Lista de tareas:
1. Resume en dos oraciones el texto sobre la lactancia materna.
2. Copia tal cual el texto sobre la lactancia materna desde "Beneficios generales de" hasta "niños y jóvenes.".
3. Escribe lo que seguiría después del final del texto sobre la lactancia materna.

Texto de origen:
■ ■ ■

La base de una alimentación sana, correcta y equilibrada tiene su fundamento en la lactancia materna, exclusiva hasta los seis primeros meses de vida. La lactancia materna es la alimentación con leche que proviene del seno materno y es un alimento con características únicas, que permite a la madre transmitir mecanismos de defensa al recién nacido, mientras que el acto de amamantar logra fortalecer la relación madre-hijo.
Entre muchas otras cosas, esta actividad insustituible favorece el correcto posicionamiento de las arcadas dentarias y con ello una buena oclusión y maduración de la respiración y deglución del niño.

Beneficios generales de la lactancia materna para el lactante

La leche materna es la fuente de alimento natural para los bebés, que tiene las cantidades adecuadas de carbohidratos, proteínas y grasas, minerales, vitaminas y hormonas que los bebés necesitan, debido a esto posee un gran beneficio nutricional, favorece el vínculo afectivo madre-hijo, contribuye a la presencia y gravedad de los estados alérgicos en el lactante, reduce la morbilidad y la mortalidad infantil, previene la frecuencia de diabetes juvenil y linfoma, ayuda a prevenir las diarreas al reducir la exposición a alimentos, líquidos y utensilios contaminados, y se asocia con incrementos en la capacidad cognoscitiva y el logro educacional de niños y jóvenes.

■ ■ ■

Material proporcionado:
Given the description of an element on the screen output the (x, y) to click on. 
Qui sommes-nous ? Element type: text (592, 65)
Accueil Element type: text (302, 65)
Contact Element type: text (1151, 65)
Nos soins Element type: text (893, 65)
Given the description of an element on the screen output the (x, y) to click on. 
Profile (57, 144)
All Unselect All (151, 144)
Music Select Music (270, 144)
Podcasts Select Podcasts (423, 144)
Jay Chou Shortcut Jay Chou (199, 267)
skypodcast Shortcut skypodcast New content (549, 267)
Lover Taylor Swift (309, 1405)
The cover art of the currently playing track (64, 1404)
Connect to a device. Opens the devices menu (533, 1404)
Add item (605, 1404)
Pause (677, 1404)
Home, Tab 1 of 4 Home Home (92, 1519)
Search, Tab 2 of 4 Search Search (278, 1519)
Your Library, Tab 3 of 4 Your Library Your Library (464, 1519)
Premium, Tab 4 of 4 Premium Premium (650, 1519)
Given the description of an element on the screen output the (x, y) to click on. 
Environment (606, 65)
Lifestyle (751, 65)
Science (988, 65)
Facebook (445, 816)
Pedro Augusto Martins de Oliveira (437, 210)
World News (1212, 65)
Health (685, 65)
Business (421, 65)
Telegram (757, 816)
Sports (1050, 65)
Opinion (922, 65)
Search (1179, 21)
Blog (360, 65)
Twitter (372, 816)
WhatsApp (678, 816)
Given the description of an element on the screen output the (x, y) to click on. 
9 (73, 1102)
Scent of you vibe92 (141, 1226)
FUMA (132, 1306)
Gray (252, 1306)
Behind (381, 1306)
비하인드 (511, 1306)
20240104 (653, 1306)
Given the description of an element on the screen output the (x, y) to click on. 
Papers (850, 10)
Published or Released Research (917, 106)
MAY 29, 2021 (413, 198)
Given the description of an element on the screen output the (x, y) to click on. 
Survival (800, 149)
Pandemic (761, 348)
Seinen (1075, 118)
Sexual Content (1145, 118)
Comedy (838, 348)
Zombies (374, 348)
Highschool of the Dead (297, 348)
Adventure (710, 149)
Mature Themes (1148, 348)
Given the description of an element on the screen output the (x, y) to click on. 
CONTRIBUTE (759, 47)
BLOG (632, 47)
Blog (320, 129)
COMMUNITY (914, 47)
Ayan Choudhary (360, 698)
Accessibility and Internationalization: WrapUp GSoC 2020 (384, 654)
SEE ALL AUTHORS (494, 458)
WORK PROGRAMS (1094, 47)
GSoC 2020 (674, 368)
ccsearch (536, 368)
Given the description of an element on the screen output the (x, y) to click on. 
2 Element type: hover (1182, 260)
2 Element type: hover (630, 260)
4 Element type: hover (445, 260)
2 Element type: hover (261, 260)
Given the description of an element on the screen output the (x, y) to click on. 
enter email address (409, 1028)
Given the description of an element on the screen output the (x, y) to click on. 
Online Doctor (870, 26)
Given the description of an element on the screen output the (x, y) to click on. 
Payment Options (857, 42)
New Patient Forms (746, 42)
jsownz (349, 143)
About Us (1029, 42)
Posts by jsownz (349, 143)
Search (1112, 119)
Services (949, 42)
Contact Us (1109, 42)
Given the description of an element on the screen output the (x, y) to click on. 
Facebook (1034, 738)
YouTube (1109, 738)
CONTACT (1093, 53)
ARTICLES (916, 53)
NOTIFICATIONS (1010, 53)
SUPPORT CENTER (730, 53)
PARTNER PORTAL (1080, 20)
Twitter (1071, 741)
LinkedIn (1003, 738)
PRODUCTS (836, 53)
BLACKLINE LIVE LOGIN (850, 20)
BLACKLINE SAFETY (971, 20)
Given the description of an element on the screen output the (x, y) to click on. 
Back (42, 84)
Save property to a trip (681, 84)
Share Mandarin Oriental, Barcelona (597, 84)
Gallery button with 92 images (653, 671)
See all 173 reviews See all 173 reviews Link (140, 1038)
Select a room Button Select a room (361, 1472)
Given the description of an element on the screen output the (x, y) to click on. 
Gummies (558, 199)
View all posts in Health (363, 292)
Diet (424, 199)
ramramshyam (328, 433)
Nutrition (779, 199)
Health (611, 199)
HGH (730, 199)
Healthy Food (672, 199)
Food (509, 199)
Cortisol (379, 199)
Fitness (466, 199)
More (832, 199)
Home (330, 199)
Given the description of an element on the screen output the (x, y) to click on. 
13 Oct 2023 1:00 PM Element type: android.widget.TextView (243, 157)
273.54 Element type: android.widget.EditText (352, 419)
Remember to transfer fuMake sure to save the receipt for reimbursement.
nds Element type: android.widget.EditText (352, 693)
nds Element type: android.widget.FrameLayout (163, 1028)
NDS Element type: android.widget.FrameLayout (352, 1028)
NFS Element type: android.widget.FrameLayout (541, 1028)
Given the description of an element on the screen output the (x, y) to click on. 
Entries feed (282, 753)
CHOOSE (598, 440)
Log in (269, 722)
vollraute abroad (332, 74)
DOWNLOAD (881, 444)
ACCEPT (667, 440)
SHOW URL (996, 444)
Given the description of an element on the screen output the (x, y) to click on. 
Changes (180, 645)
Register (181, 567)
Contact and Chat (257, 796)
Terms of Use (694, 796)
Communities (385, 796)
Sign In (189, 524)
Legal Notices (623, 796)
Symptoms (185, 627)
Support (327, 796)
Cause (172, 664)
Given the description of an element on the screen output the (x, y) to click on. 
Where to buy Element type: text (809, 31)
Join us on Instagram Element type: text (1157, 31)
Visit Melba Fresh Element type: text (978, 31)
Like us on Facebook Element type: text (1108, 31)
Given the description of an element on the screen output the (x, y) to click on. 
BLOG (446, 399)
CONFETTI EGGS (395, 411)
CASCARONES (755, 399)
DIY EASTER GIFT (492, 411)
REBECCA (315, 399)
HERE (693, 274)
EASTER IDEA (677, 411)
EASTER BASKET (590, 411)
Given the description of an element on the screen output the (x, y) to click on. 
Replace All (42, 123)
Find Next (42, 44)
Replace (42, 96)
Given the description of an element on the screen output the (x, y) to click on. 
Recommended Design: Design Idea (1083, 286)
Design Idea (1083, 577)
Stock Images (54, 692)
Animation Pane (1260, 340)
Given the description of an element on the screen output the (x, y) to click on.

■ ■ ■

Lista de respuestas:
1. La lactancia materna, exclusiva hasta los seis primeros meses, es la base de una alimentación sana. Le pasa defensas al recién nacido, fortalece la relación madre-hijo, ayuda a la buena posición de las arcadas dentarias y aporta los nutrientes que el bebé necesita, además de reducir la morbilidad y la mortalidad infantil y asociarse con una mayor capacidad cognoscitiva.

2.
Beneficios generales de la lactancia materna para el lactante

La leche materna es la fuente de alimento natural para los bebés, que tiene las cantidades adecuadas de carbohidratos, proteínas y grasas, minerales, vitaminas y hormonas que los bebés necesitan, debido a esto posee un gran beneficio nutricional, favorece el vínculo afectivo madre-hijo, contribuye a la presencia y gravedad de los estados alérgicos en el lactante, reduce la morbilidad y la mortalidad infantil, previene la frecuencia de diabetes juvenil y linfoma, ayuda a prevenir las diarreas al reducir la exposición a alimentos, líquidos y utensilios contaminados, y se asocia con incrementos en la capacidad cognoscitiva y el logro educacional de niños y jóvenes.

3.
Además, la leche materna no necesita preparación previa, no hay que hervirla, está siempre a disposición del lactante, tiene temperatura adecuada y no contiene microbios.

Beneficios faciales y bucales con la lactancia materna

Ingerir leche materna requiere que el bebé mueva la mandíbula y la lengua de diferentes formas, que ayudan a desarrollar la cavidad oral, por lo tanto la mecánica de la lactancia materna estimula el tono muscular en la mandíbula, en general provoca excitación de la musculatura bucal y favorece el crecimiento armonioso de huesos y cartílagos del aparato masticatorio; asimismo, desarrolla las estructuras orofaciales, mejora la oclusión dental, contribuye a la prevención de caries dental, pero sobre todo previene las anomalías dentofaciales.
Además, permite que el lactante madure su respiración fisiológica mientras succiona el seno materno, lo que favorecerá el desarrollo del tercio medio facial y de los senos maxilares; de igual manera, contribuye al desarrollo de la deglución funcional que proporciona desarrollo del tercio inferior facial, por ejemplo, evita apiñamientos dentales y mordidas abiertas.
La lactancia materna también preserva y mantiene un crecimiento y desarrollo óptimo, administra calcio. Durante la succión va adquiriendo el desarrollo y tono muscular necesario para ser utilizados a la llegada de la primera dentición. El movimiento protrusivo y retrusivo estimula el crecimiento de la articulación temporomandibular.

Conclusiones

La alimentación al seno materno de duración adecuada, desde el punto de vista estomatológico, contribuye notablemente en el crecimiento y desarrollo del aparato masticatorio, evita la adquisición de hábitos bucales deformantes, mejora la oclusión en etapas posteriores del desarrollo infantil, previene anomalías dentomaxilofaciales y contribuye a la prevención de caries dental.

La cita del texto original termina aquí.